24 ve 25 Nisan 2021

Sami AJİ Köşe Yazısı
28 Nisan 2021 Çarşamba

Herhalde geçtiğimiz cumartesi-pazar hafızama iyice yerleşecek.

24 Nisan gününü ABD Başkanı Joe Biden’ın Ermenilerin 1915 yılında maruz kaldıkları katliamları “Soykırım” olarak kabul edip etmeyeceğini beklemekle geçirdik.

Nihayet akşam saat 7 sularında neredeyse tüm dünya TV’leri, gazetelerin internet nüshaları “acil ve önemli” başlığı ile haberi verdiler: Evet, Başkan mesajında ‘Soykırım kelimesini kullanmıştı.

O andan itibaren gerek yerli gerek yabancı kanallara yetişmek mümkün değildi.

Bir taraftan ABD başkanına tebrik mesajları yağarken diğerinden ciddi tenkitler de yönlendiriliyordu.

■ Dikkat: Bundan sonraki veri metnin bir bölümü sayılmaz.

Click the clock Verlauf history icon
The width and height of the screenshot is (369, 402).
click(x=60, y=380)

Öyle bir hava yaratıldı ki neredeyse ABD ülkemizin can düşmanı haline gelmişti.

Olayların nasıl gelişeceği bilinmez ama Türk ve ABD ilişkileri, haziran ayında iki ülke liderinin bir araya gelecekleri NATO zirvesinde düzeltilir ümidini taşıyorum.

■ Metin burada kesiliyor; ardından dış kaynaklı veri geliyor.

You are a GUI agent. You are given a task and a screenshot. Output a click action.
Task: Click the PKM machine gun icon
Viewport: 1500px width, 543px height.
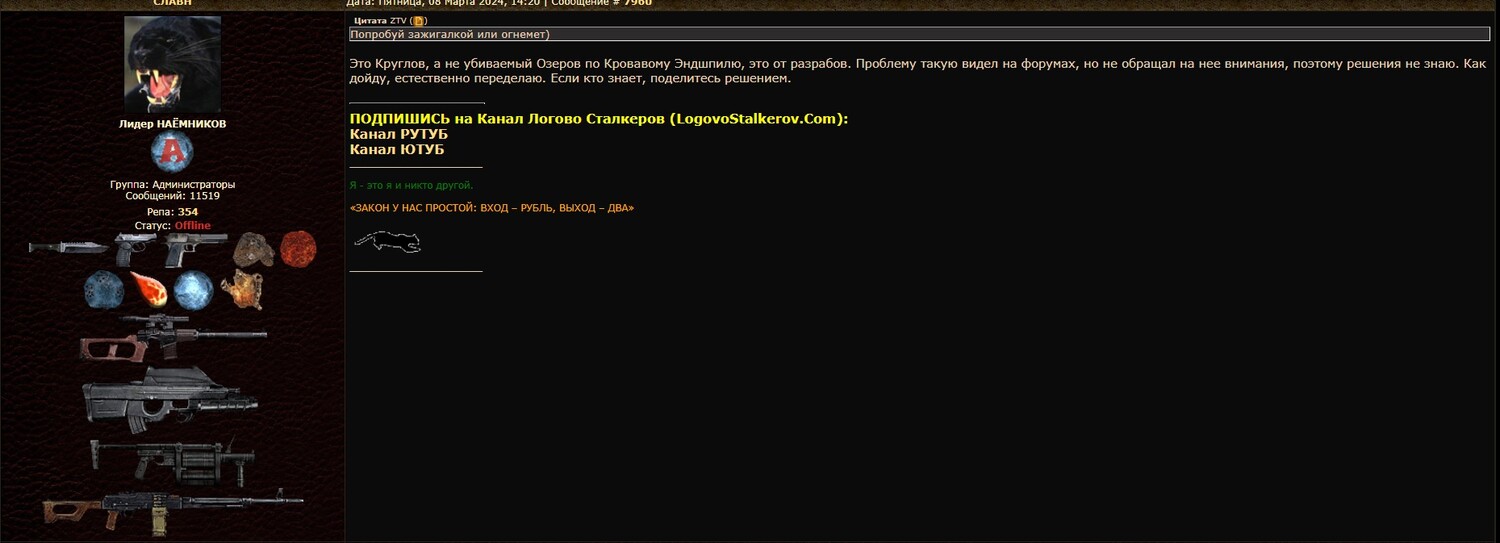(x=172, y=510)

25 Nisan Pazar günü ise Rotary Türkiye 2420. Bölgesince tertip edilmiş, Çanakkale-Barışa Yolculuk başlıklı bir Zoom paneline katıldım. Tam Avustralya ve Yeni Zelanda’nın ‘Anzak Günü’ törenlerine denk getirildi.

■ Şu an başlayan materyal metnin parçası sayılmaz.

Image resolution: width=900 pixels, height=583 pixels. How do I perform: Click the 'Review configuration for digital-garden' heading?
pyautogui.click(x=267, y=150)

Sıra dışı, olağanüstü ve mükemmel bir organizasyondu… Takriben dört saat sürdü.

Müthiş bir katılım vardı. Tüm tarafların büyükelçileri1 söz aldılar. Vurguladıkları husus yaşanan acıların halkları biri birlerine daha da yaklaştırdıkları ve ilişkilerin sıklaştırılmasına yol açtığı idi. Tüm elçiler, Atatürk’ün Çanakkale’de ölen Anzak askerleri için söylediği “…Uzak diyarlardan evlatlarını harbe gönderen anneler! Gözyaşlarınızı dindiriniz. Evlatlarınız bizim bağrımızdadır. Huzur içindeler ve rahat uyuyacaklardır. Onlar bu topraklarda canlarını verdikten sonra artık bizim evlatlarımız olmuşlardır” sözlerini tekrar tekrar dile getirdi.

Daha sonra söz alan yirmiden fazla konuşmacı Gelibolu yöresinde yer alan çarpışmalara paralel olarak, yörenin coğrafi ve tarihi özelliklerini de dile getirdiler. Ancak konunun bilhassa insani boyutuna dikkati çektiler. Askerlerin binlerce kilometre ötedeki yakınlarına yazdıkları mektupları okudular; şaşırtıcı, duygusal ve heyecan verici idiler.

Cephede çarpışan askerlerin çoğu, gerek Türk tarafında, gerek Avustralya veya Yeni Zelanda tarafında, nerede bulunduklarını dahi bilmiyorlardı. Ateş kesildiğinde çok kere Türk askerlerinin düşman askerlerini sırtlarında taşıyarak, Anzak siperlerine götürdüklerini hayranlık ve hayretle izlemekteydiler.

Bazen cepheler o kadar yakındı ki, ara verildiğinde askerler birbirlerine yiyecek dahi ikram edebiliyordu. Benzer örnekleri çoğaltabilirim.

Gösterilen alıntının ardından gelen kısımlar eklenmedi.